Video of the event posted on Monday shows the drone being loaded with flyers containing information about Intelexit – an organisation that aims to help spy who have “moral problem” with their line of work to get out.

The drone then flew over the Dagger Complex in Darmstadt, Hesse, and released its cargo into the high security US military installation below.

“We know from an informant that people read the leaflets and that access to our internet site was then blocked for computers inside the base,” Ariel Fischer, one of the Intelexit organizers told The Local.

The use of a drone to carry out the action had a strong symbolic quality said Fischer.

“It is a dangerous threatening tool and normally a symbol of fear – but it was turned into a purveyor of hope.”

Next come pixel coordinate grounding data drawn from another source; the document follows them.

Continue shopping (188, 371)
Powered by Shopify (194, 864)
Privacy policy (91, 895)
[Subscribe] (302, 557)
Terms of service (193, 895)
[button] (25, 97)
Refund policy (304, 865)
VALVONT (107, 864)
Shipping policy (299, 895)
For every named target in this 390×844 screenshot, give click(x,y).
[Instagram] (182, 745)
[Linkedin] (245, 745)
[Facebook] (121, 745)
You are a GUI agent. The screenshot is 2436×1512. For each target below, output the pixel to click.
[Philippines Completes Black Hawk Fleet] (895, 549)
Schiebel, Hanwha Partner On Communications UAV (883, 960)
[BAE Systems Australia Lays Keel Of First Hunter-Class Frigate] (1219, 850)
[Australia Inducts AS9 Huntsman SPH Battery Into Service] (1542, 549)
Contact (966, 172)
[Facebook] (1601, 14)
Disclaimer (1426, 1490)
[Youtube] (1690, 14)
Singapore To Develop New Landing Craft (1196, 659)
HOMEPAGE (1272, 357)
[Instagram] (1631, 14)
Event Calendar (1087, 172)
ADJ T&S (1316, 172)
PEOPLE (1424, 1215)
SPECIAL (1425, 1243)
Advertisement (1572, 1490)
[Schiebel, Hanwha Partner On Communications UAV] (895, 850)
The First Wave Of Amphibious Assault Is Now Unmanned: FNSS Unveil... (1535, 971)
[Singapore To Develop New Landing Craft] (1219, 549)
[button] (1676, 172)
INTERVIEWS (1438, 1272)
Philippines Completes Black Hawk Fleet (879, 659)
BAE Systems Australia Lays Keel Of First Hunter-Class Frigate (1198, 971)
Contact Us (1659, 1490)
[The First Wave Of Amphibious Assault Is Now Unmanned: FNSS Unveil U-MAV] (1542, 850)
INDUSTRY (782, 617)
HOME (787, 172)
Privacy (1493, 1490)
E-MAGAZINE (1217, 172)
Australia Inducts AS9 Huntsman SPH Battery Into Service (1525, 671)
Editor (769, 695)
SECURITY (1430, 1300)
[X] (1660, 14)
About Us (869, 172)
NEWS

According to Fischer, Dagger is a “critical artery” of US spy operations in Europe.

“Without the Dagger Complex – and without Germany – they would not be able to carry out the level of mass surveillance they do,” said Fischer.

Reports in the German media suggest that 1,100 NSA employees work at the installation, from where massive amounts communications are tapped with tools such as XKEYSCORE, a software which monitor's people's web history.

The Intelexit campaign is currently focusing on spies in Germany, the UK and USA.

Activists have tried to raise awareness of their services by putting up billboards outside intelligence facilities such as the UK's Government Communications Headquarters (GCHQ).

By employing hackers the anti-spy group have also been able to obtain personal details of intelligence workers, whom they then approach by telephone.

It is early days - the campaign kicked off a week ago - although they are still to persuade their first spy to come in from the cold.

“There have been people who have contacted us. But as yet no one has decided to take action,” said Fischer.